▶ _TEXT EXTRACT_:
· · · · ·
So it is not that we are going to go out and buy triple A-rated 
paper, sell us what you want, and we will determine a price; it 
is on mortgage-backed security number 123753 which is then--a 
tranche of that is then owned by 50 or 100 institutions. We are 
going to go out and bid just on that tranche, and you 50 or 100 
institutions, you bid for us. We are going to buy 20 percent of 
the total. That is likely to obtain a fair price. So if that is 
all that we were doing, I would say a fair guess is zero.
    If we are going out and we are buying, again just to return 
to the example of individual loans from banks, what we would 
provide to you then is some analysis up front before we knew 
what the individual transactions are of--if they say we are 
going to conduct auctions for FICO scores with the following 
ranges, we would look at what the distribution of performance 
of loans for those given FICO ranges are, assume the Federal 
Government is going to wind up with tilting towards the bad end 
of that distribution, given incentives for financial 
institutions, and give you some estimate based on that.
    So in other words, if they went out and they said we are 
going to put $200 billion into reverse auctions on a CUSIP-by-
CUSIP basis on mortgage-backed securities, $150 billion into 
purchasing individual loans in the following way and what have 
you, we could at least give you some estimate of what the net 
subsidy would be across those different asset classes. But we 
don't even know that.
    Mr. Ryan. So once the methodology is determined by 
Treasury, then you can start giving us estimates.
    Mr. Orszag. Yes.
    Mr. Ryan. Treasury, they have a couple of concerns, meaning 
they want to pump liquidity into these firms, into these banks, 
and they want to get these bad assets off the books. And we 
don't want the taxpayer to have to pay for it. We want this to 
be a net zero cost here. We are kind of at odds here, are we 
not?
    Mr. Orszag. Yeah.
    Mr. Ryan. And if the goal here is to pump liquidity into 
these institutions, that means they are not intending to pay 
fire-sale prices for these securities. They are going to pay 
above fire-sale prices. If the goal is liquidity, that means 
the taxpayer is going to pay for some of this; is that not 
correct?
· · · · ·
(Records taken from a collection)
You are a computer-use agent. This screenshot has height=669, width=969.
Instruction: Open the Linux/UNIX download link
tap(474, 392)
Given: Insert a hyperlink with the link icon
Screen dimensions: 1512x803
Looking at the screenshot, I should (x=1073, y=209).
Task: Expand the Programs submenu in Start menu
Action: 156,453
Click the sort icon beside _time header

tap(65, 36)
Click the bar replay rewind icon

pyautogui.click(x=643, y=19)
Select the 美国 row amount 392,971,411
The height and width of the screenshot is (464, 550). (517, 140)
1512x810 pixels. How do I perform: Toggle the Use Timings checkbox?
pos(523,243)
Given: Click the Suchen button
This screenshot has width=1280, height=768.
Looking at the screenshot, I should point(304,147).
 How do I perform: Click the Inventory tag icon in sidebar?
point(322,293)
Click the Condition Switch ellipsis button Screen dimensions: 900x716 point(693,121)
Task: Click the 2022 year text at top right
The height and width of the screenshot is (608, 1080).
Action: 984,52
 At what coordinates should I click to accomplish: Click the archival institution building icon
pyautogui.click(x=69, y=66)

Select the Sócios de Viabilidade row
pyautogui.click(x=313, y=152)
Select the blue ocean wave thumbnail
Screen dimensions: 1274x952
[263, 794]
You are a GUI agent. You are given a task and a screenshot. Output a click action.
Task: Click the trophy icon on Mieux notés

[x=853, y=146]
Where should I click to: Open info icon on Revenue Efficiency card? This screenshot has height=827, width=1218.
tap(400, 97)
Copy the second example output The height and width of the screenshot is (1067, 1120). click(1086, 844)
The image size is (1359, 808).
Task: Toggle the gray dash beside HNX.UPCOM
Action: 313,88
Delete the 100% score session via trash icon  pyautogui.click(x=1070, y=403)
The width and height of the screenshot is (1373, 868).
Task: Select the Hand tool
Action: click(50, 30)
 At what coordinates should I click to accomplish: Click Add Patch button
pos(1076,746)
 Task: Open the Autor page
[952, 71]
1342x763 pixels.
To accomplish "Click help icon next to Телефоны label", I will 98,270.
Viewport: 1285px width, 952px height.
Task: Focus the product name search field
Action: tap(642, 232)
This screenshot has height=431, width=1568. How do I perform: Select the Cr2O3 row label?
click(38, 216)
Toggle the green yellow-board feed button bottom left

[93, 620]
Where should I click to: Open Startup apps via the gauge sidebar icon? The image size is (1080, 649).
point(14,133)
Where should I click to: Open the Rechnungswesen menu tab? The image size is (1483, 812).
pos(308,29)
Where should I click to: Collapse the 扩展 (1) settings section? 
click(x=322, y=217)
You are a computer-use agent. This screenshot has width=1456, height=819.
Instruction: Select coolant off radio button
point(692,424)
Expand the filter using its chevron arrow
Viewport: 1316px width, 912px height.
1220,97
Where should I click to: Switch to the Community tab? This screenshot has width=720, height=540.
· · · · ·
▶ _EXERCISES_:
A) Render the records from the line with "Given: Insert a hyperlink with the link icon" up to and including the line with "Click the Condition" as a Markdown table with the columns Row and Line, numbering each row and leaving out blank lines.
B) Write what comes next in the hearing transcript on Treasury's purchases of troubled assets, starting after its final sentence.
The hearing transcript and the records have no connection to each other.

▶ _SOLVED PROBLEMS_:
A)
| Row | Line |
|---|---|
| 1 | Given: Insert a hyperlink with the link icon |
| 2 | Screen dimensions: 1512x803 |
| 3 | Looking at the screenshot, I should (x=1073, y=209). |
| 4 | Task: Expand the Programs submenu in Start menu |
| 5 | Action: 156,453 |
| 6 | Click the sort icon beside _time header |
| 7 | tap(65, 36) |
| 8 | Click the bar replay rewind icon |
| 9 | pyautogui.click(x=643, y=19) |
| 10 | Select the 美国 row amount 392,971,411 |
| 11 | The height and width of the screenshot is (464, 550). (517, 140) |
| 12 | 1512x810 pixels. How do I perform: Toggle the Use Timings checkbox? |
| 13 | pos(523,243) |
| 14 | Given: Click the Suchen button |
| 15 | This screenshot has width=1280, height=768. |
| 16 | Looking at the screenshot, I should point(304,147). |
| 17 |  How do I perform: Click the Inventory tag icon in sidebar? |
| 18 | point(322,293) |
| 19 | Click the Condition Switch ellipsis button Screen dimensions: 900x716 point(693,121) |

B)
    Mr. Orszag. I think we need to be very clear about what we 
are trying to accomplish here because the descriptions about 
what the programs are trying to accomplish often do get 
muddled. And as I mentioned before, there are two problems. One 
is many financial institutions may be insolvent and we are 
concerned about that. The second problem is various financial 
markets like I showed on my graph are not functioning 
effectively. Solving that second problem need not involve any 
significant subsidy from the Federal Government; solving the 
first problem does.
    To the extent that we implement these programs in a way 
where we overpay for assets, we are sort of in a backhand way 
addressing the insolvency issue, even though the program is 
framed as addressing illiquidity. And I would go beyond that 
and say we are likely to be addressing the insolvency issue in 
a kind of haphazard way where we are providing support to 
particular financial institutions that may not be under stress, 
not providing support to others that may be under stress. And 
if we are going to address the insolvency issue, it may be 
better to do it directly.
    I would also note, by the way, one other thing. That 
restoring liquidity to particular financial markets may 
actually exacerbate insolvency concerns because there is lack 
of clarity right now about which institutions are or are not 
insolvent, in part because many financial institutions are not 
fully marking to market. They are using flexibility not to 
fully mark their assets to market.
    Mr. Ryan. To play it out longer.
    Mr. Orszag. To play it out longer. And that is also 
creating some illiquidity because they don't want to sell at 
current market prices, given that that would then require them 
to book the losses and perhaps trigger problems.
    If we establish pricing for these assets, many institutions 
may be revealed to be insolvent because they would then have to 
mark to market, given the rules, which may look like a bad 
thing because the number of insolvencies would go up; but then 
again, I would say to the extent you have these sort of hidden 
insolvencies throughout the financial system, one of the 
reasons that trust in the financial markets is now undermined 
is precisely that concern. So if we revealed which institutions 
did and didn't have problems, even if that caused some 
insolvencies to be revealed, the net result may be positive in 
terms of restoring confidence that the people you are dealing 
with actually are solvent.
    Mr. Ryan. So when we establish price discovery, that is 
going to occur. If we subsidize the price discovery, we are 
going to delay the inevitable insolvencies that just have to 
get flushed through our system.
    Mr. Orszag. Well, if you subsidize the asset purchases, you 
are doing two things. You are sort of establishing some more 
price transparency, but you are also then transferring 
resources from taxpayers to particular financial institutions 
in a way that may be haphazard.
    Mr. Ryan. So if the goal here is solvency, is capital 
injections, it is a pretty crude tool we are using here and we 
may not be giving them to the healthiest organizations or 
institutions that ought to get the capital injections, and that 
is basically what you are saying. If the goal here is a 
liquidity issue, that is one thing. If it is a solvency issue, 
this is not the way to go about doing it correctly.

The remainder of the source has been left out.